J’ai du mal à me projeter et les professionnel·le·s autour de moi aussi. L’existence même de D·I·V·A· prouve le manque de sécurité dans ce milieu, et je fais des expériences malheureuses malgré la protection et la bonne volonté de la structure, qui doit elle-même faire face au rejet du milieu face à l'idée d’un changement profond.
Notre constat est commun : les industries du cinéma et de la musique sont friandes d'expériences traumatiques, elles les observent et les dépolitisent puis les utilisent et s'enrichissent avec, allant jusqu'à couvrir et même produire ces expériences traumatiques. Beaucoup ont fait et laissé faire, font et laissent faire, au quotidien, au nom de l'art, de la production, de la renommée, de l'argent, du scénario, de leur envie personnelle et immédiate, de leur confort, ou pour ne pas se retrouver victime à leur tour. Beaucoup de bourreaux, partout.
Fin 2023, j'écris les mots suivants :
« Je suis dans une colère nouvelle si intense et dévastatrice que le seul moyen de m’apaiser serait de détruire un truc. Ma colère va juste me détruire moi-même. Euphoria, tout ce qui a précédé et tout ce qui s'en suit, vous ont menti : être malade, c’est de la merde, c'est pas romantique et ça fait pas tomber les gens amoureux de vous. Ça vous rend pas intéressant aux yeux du monde et ça vous rend pas plus fort·e·s.
Ça fait dix ans que je souffre, que je pleure, que j’ai mal, qu’on m’abandonne, que j’abandonne, et que je renonce. Je suis devenue amère et moche. J'ai plus de mémoire, ni d’espoir, ni de plaisir. Chaque journée est une torture jusqu’à la suivante. Chaque nuit, je transpire et je pue tellement que je me dégoûte et mes reins et mon foie fonctionnent à peine à cause des médocs qui eux-mêmes fonctionnent à peine et merci pour ça à la batterie de psychiatres que j’ai croisé·e·s jusque-là, parlez-en, allez voir des professionnel·le·s, vous serez remis dans le droit chemin de l’esprit sain dans un corps sain, juste le dos un peu courbé et les yeux grands fermés, si toutefois vous obtenez un rendez-vous dans moins de 6 mois qui ne vous coûte pas votre bras gauche.

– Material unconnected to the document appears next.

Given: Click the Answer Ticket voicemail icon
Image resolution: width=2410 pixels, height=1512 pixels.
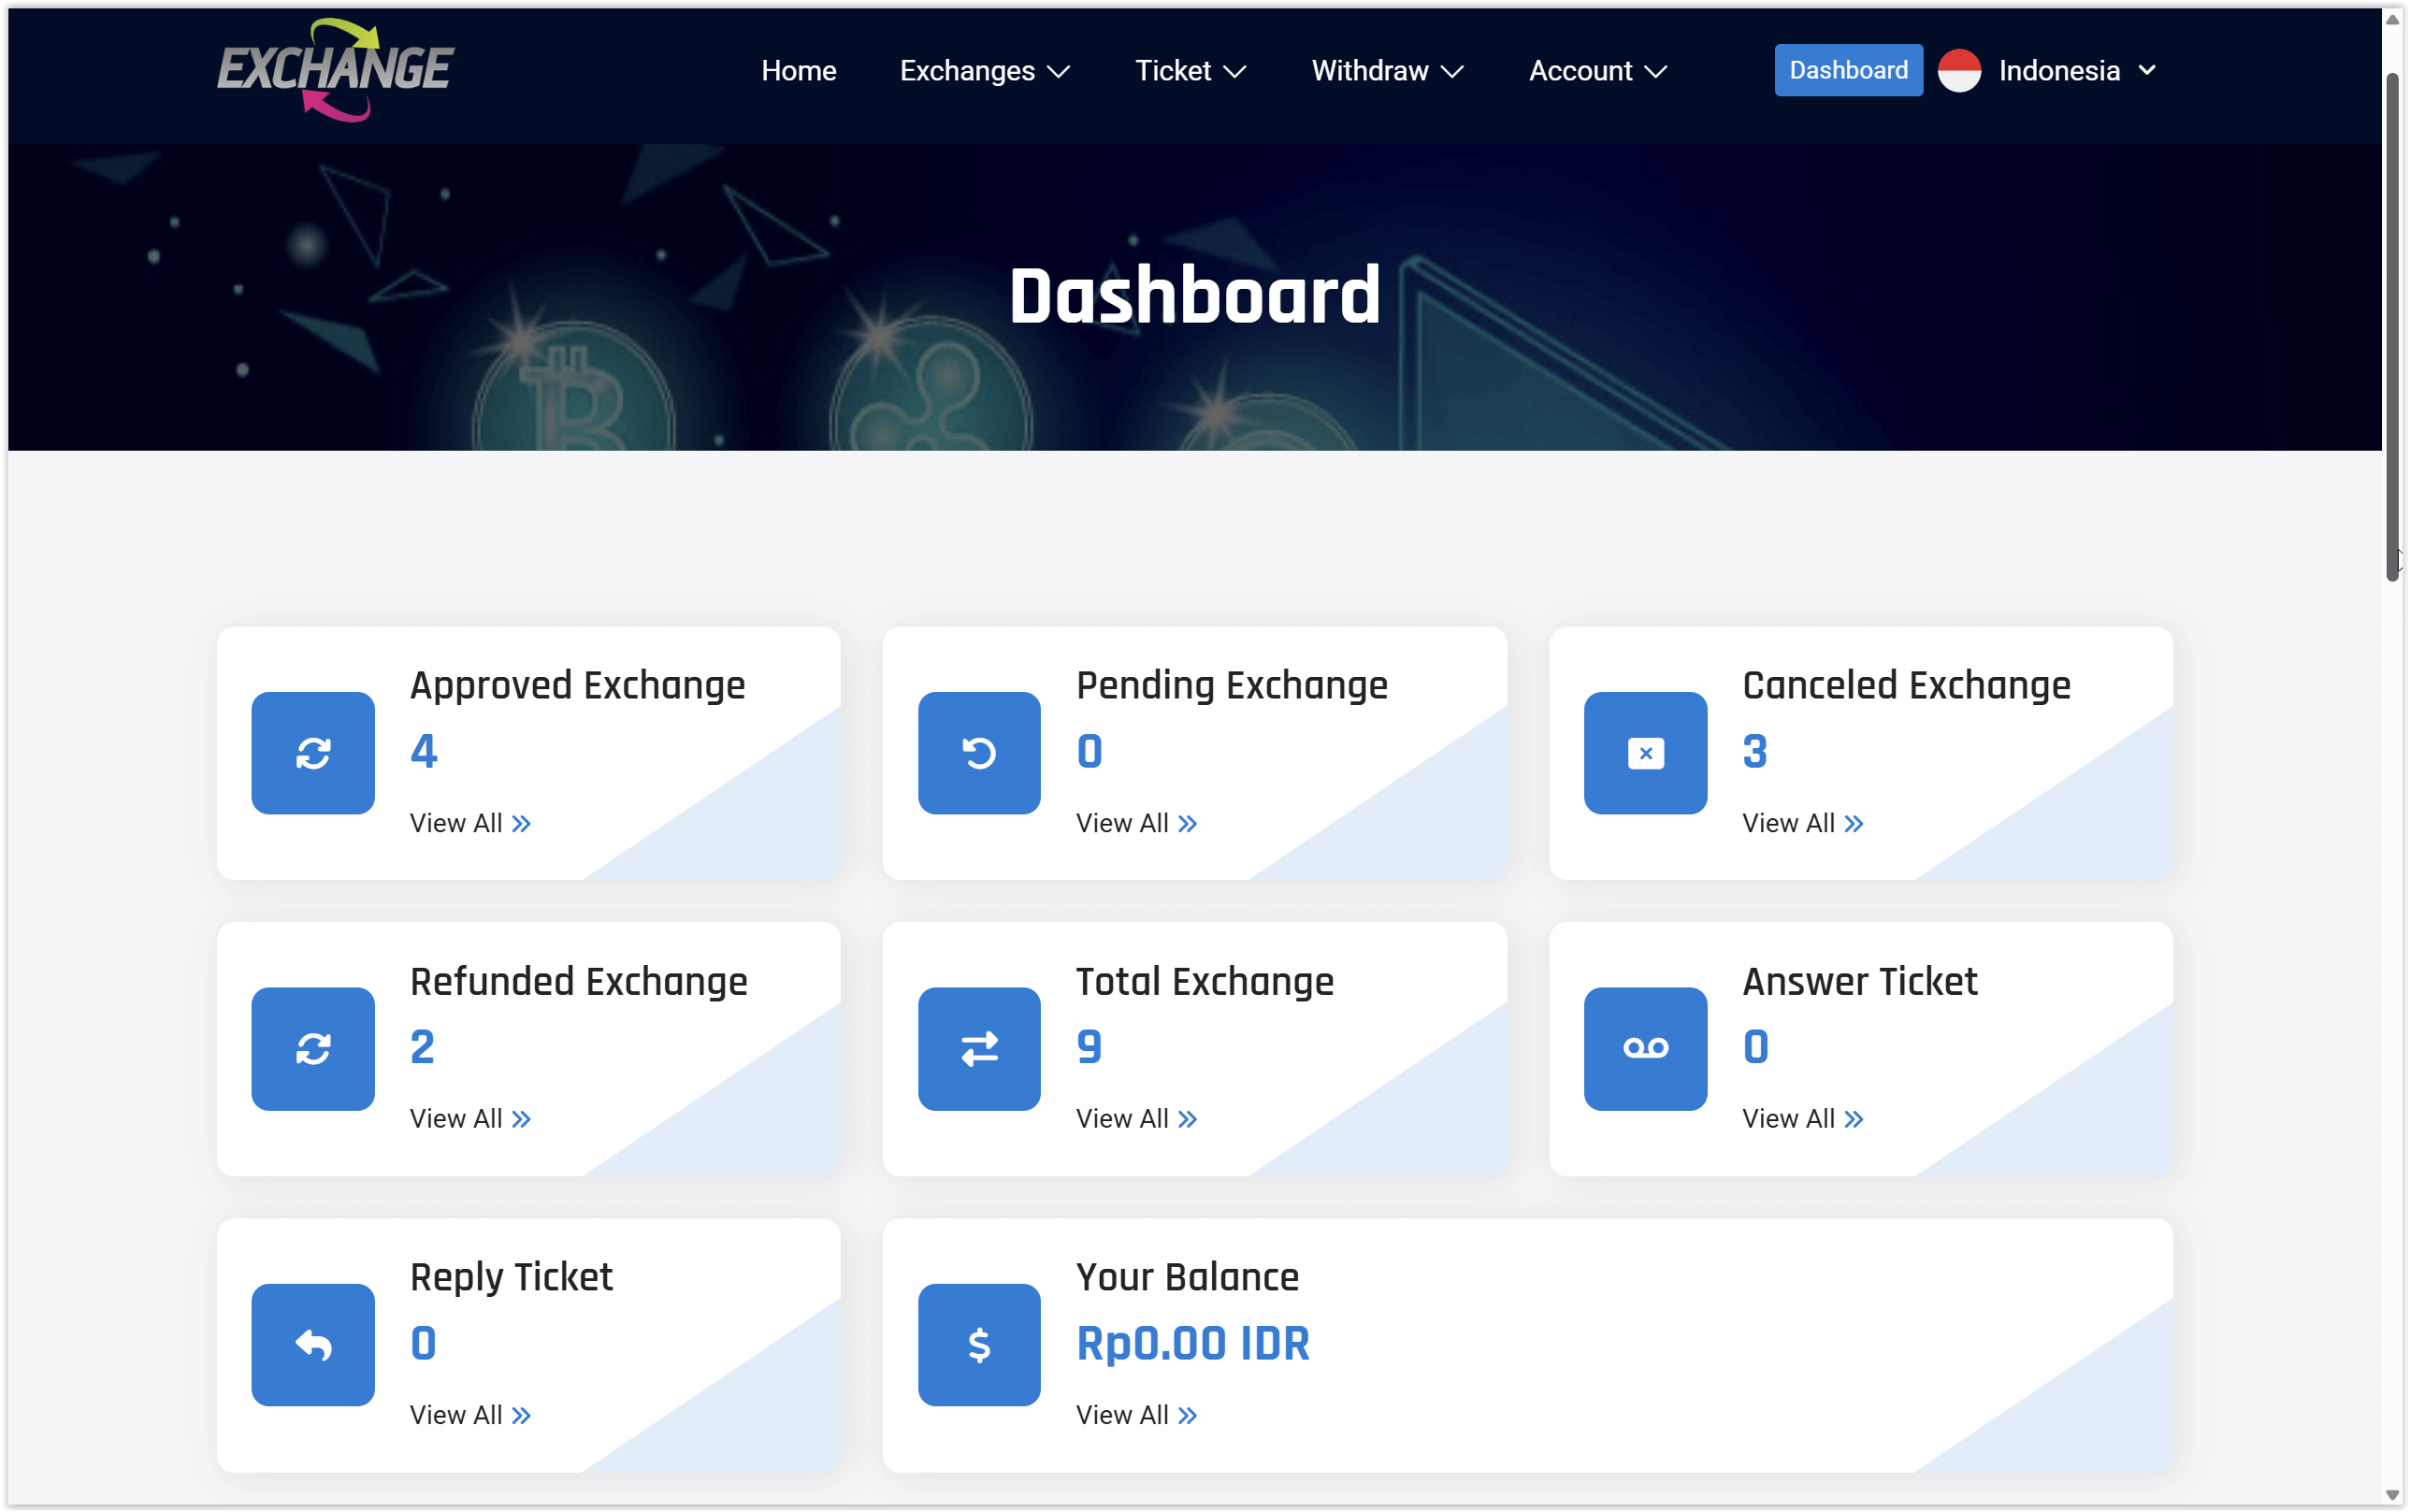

Mais Barbie handipsy peut tout faire, tant qu’elle y croit ! Il faudra quand même supporter harcèlement et violences ou juste la dure loi du marché : sois productif·ve ou oublié·e. Rentrer dans une boîte, même si c’est pour être envoyée sur la Lune, non merci. »
À cause de mes contraintes de santé, je n'ai pas assez de temps et d'énergie à consacrer à une bataille contre l'industrie dans le but qu'elle m'ouvre ses portes. Je m’avoue plutôt que mes rêves ne me ressemblent pas, qu'ils sont génériques, inadaptés.

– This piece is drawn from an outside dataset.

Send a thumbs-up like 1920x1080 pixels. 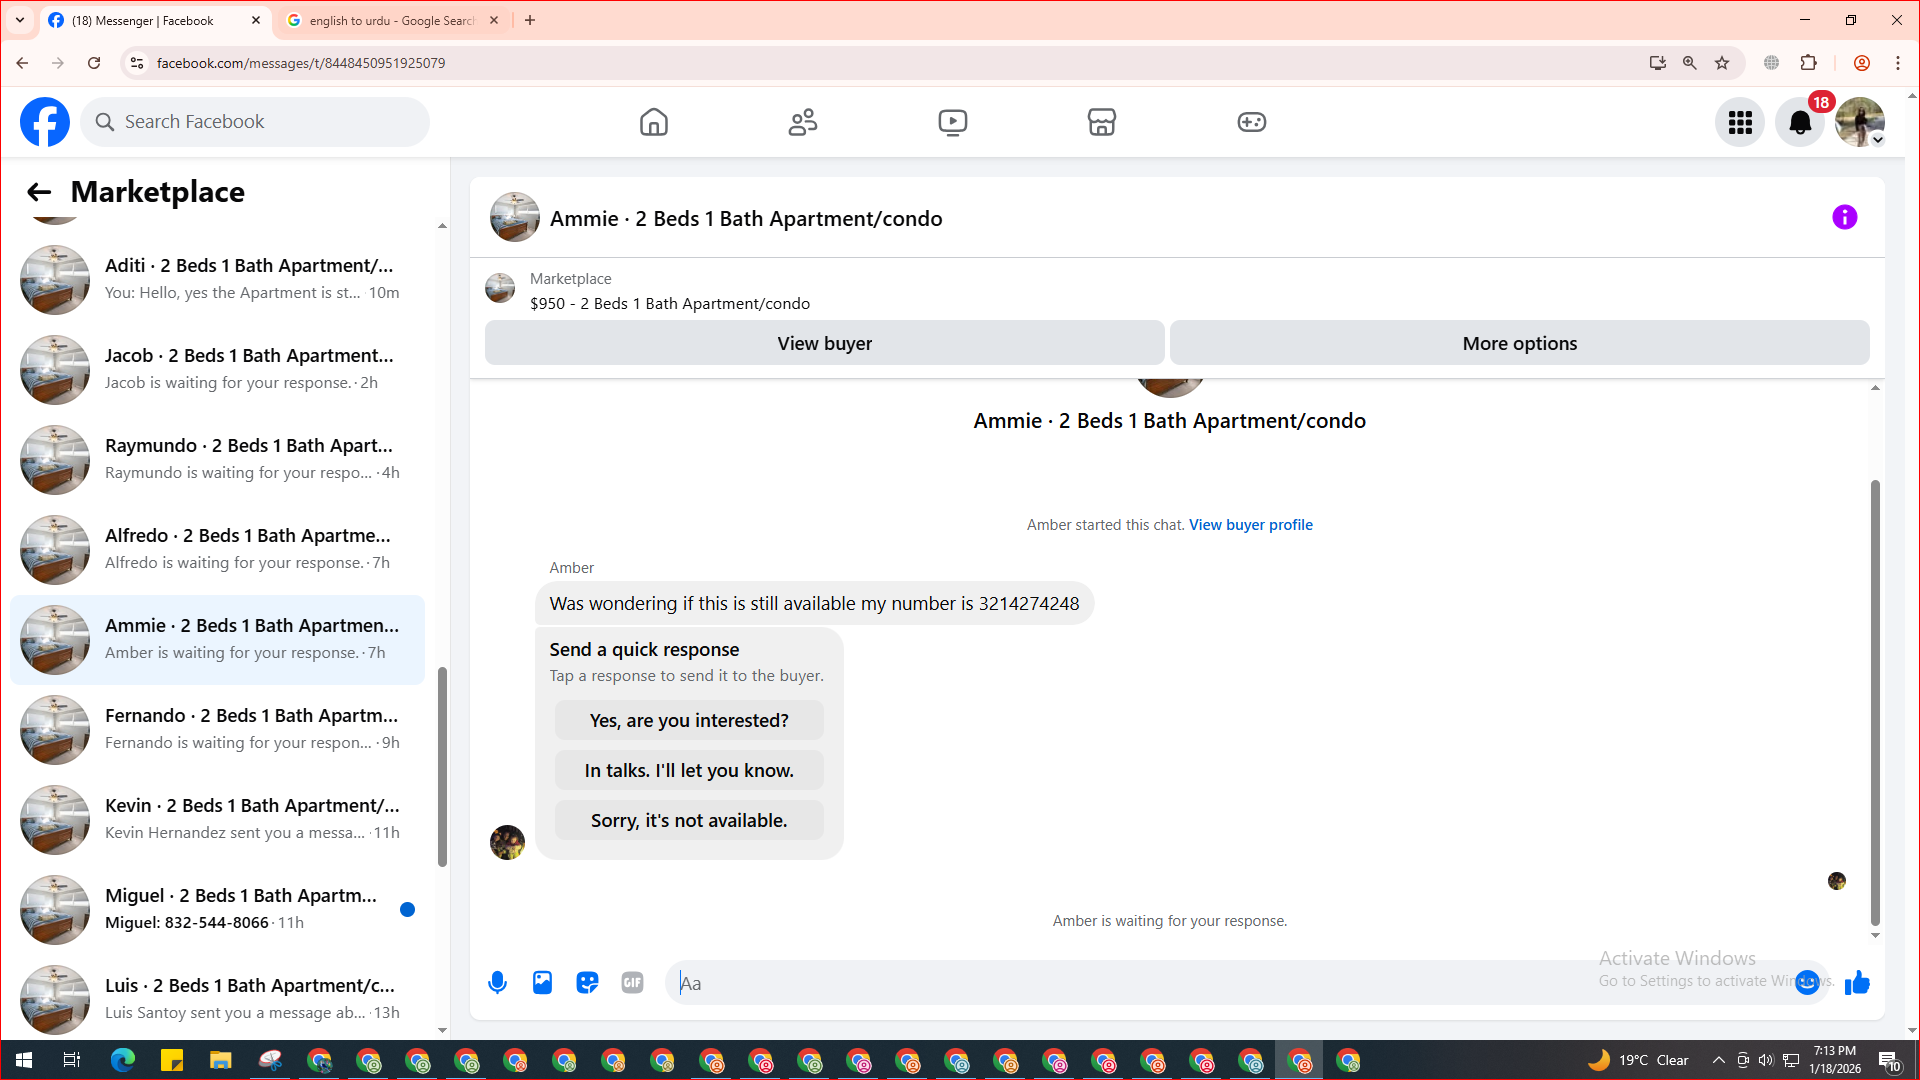(1857, 983)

Je pense beaucoup à la figure du héros : les rêves sont comme lui, pleins de promesses, mais ne sont pas étrangers aux mécanismes de domination, aux violences et aux agendas politiques des industries qui les nourrissent.
Les miens s'inscrivaient parfaitement dans la mécanique industrielle du monde de l'art et de la culture. Étaient-ils seulement mes rêves ? À quel point avais-je été naïve ? Est-ce que j’avais accepté de l’être ?

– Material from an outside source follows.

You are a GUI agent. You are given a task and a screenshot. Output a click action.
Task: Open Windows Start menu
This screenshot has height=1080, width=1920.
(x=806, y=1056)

Aujourd’hui, mon rapport aux rêves est différent. Je me surprends à rêver à de nouveaux rêves. Ils ne sont plus à mes yeux une évidence inébranlable, mais plutôt une entité-guide mouvante et questionnable. Ce que je pensais être une source de joie, une façon heureuse de créer et pratiquer mes disciplines artistiques, est loin de ce que j'imaginais. J’apprends encore à gérer la désillusion et la déception, mais c'est aussi une craquelure dans laquelle l'herbe peut pousser.